A concerned Li Chunlong can not understand why his farmland does
not yield as much quality corn as before.
The 55-year-old farmer lives in northeast China's Heilongjiang
Province, which is dubbed "the Granary of China" for its large
areas of fertile and productive black soil.
However, a recent research report said that the ecological
environment is in a critical condition in northeast China, which
also includes Jilin and Liaoning provinces, as excessive land
reclamation, grazing and irrational use of fertilizer and
pesticide, have led to a sharp deterioration in the quality of its
soil.
The report, issued by the Chinese Academy of Engineering, said
34 percent of the total black land in the region has been eroded,
and the black soil layer has been reduced by 50 percent over the
past five decades.
Lu Hongwen, a provincial agricultural official of Heilongjiang,
said irrational land development, neglect of water and soil
conservation, as well as over-cultivation, have accelerated the
deterioration.
"If the deterioration can not be halted in time, sustainable
development would be gravely affected in the region," the report
warned.
In many parts of China's rural areas, modernized agricultural
production, resource exploitation and urbanization have been
detrimental to the environment.
Official statistics indicate that over one third of the
country's land has been ravaged by acid rain and many of its major
rivers are polluted.
The Daye Lake, located in central China's Hubei Province, once
boasted an area of 1,106 square kilometers. It has shrunk to only
one third of its area in the 1950s.
"Years ago the lake was abundant in fish and local people made a
living by fishing," said 58-year-old Feng Meilin, a farmer who
lives near the lake.
"But now not only the fish are dying out. The lake is also in
danger of disappearing, as large amounts of deposits from nearby
iron mines have been discharged into the lake and have silted
it."
The exploitation of iron mines has also resulted in the
reduction of the underground water level, which makes it more
difficult to get enough water for crops and drinking, another local
farmer said.
Environment experts said that rural environmental pollution in
China is increasingly severe as more and more factories move to the
suburbs when local officials introduce industrial projects.

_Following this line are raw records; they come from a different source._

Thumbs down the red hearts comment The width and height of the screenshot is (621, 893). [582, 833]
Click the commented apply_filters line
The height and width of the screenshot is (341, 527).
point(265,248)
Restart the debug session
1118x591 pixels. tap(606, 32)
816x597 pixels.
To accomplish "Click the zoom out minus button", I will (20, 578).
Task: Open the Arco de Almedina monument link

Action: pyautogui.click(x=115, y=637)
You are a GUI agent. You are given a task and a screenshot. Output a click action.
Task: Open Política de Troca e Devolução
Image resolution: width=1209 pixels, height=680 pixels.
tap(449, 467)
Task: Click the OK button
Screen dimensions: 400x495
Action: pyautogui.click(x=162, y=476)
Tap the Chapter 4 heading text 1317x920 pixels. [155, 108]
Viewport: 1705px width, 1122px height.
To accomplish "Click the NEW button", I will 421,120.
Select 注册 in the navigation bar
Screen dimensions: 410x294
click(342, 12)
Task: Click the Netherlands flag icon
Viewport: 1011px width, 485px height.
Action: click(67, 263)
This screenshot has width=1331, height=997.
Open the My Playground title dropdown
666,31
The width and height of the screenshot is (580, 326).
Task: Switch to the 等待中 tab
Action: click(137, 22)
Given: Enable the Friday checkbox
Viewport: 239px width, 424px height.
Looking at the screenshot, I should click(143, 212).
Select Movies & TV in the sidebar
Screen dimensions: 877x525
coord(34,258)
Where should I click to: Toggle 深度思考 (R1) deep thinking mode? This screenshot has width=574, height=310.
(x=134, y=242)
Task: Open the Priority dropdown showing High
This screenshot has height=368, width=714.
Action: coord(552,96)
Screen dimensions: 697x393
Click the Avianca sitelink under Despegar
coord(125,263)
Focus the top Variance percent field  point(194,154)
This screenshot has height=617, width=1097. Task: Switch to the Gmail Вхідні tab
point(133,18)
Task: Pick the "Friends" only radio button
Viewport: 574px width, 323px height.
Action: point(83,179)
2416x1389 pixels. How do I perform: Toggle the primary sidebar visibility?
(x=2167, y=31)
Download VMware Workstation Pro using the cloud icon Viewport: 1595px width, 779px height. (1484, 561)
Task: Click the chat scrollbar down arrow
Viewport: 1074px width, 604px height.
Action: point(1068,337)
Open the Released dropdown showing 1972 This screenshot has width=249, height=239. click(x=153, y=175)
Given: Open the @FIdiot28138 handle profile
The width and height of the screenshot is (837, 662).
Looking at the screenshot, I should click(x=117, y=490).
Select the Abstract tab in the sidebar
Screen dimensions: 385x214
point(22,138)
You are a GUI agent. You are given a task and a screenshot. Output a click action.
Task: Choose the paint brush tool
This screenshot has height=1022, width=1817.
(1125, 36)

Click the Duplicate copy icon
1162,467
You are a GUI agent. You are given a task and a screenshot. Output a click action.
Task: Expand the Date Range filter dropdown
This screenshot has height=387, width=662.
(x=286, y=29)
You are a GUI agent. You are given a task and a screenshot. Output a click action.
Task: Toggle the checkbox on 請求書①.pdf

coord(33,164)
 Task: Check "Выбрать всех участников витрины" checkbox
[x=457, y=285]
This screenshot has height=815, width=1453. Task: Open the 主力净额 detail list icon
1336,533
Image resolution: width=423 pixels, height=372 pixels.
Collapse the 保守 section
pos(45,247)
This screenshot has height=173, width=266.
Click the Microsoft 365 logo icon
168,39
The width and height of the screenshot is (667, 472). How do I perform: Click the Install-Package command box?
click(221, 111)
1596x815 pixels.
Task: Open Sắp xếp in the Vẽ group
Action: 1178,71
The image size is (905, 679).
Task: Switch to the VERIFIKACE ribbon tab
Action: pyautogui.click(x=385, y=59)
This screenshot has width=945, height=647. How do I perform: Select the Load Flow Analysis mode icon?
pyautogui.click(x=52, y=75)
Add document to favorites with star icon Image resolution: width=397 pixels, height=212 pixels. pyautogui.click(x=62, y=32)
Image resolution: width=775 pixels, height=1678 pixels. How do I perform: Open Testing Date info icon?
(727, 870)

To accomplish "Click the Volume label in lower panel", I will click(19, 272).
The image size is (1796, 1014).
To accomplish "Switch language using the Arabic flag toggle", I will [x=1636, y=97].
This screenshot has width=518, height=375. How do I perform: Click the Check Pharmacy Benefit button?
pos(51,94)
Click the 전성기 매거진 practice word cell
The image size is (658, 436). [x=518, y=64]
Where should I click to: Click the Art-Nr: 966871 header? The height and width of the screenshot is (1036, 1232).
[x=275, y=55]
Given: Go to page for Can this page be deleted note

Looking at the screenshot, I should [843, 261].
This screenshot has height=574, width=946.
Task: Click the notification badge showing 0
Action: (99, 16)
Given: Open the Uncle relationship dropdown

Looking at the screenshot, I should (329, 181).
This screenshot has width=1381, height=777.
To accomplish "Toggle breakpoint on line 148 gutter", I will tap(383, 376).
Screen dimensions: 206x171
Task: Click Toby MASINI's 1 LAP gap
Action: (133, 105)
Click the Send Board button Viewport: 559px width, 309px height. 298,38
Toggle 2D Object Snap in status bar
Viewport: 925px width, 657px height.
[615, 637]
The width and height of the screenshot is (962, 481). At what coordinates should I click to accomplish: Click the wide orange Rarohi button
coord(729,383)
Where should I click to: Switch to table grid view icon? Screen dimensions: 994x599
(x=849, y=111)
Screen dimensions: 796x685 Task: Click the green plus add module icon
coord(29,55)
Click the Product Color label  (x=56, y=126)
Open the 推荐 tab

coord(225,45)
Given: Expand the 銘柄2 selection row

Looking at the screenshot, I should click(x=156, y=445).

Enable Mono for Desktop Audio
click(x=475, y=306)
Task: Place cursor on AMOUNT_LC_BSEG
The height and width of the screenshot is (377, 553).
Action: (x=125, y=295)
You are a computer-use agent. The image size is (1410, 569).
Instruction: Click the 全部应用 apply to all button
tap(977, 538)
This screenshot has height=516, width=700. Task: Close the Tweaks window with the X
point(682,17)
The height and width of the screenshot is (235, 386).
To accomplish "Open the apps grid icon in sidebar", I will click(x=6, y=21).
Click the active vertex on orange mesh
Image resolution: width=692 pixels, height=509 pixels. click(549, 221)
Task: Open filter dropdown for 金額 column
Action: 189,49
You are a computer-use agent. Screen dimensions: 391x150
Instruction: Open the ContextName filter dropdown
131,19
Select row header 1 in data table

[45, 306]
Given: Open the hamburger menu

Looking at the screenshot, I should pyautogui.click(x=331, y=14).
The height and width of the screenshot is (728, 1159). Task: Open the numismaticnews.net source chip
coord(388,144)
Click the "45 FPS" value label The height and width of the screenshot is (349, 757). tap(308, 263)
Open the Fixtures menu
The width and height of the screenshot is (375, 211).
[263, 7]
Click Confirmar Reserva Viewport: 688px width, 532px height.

In China's vast rural areas, especially in those developed areas
with township enterprises and exploitation projects, land and water
without any pollution has become rare.
As China sets out to build a new socialist countryside,
improving the rural environment is becoming more urgent.
"The sustainable development of China's rural areas has a lot to
do with the ecological environment," said Zhao Yanbin, a provincial
environment conservation official.
If the rural environment can not be improved as soon as
possible, hundreds of millions of Chinese farmers may fall victim
to the deteriorating rural environment," Zhao said.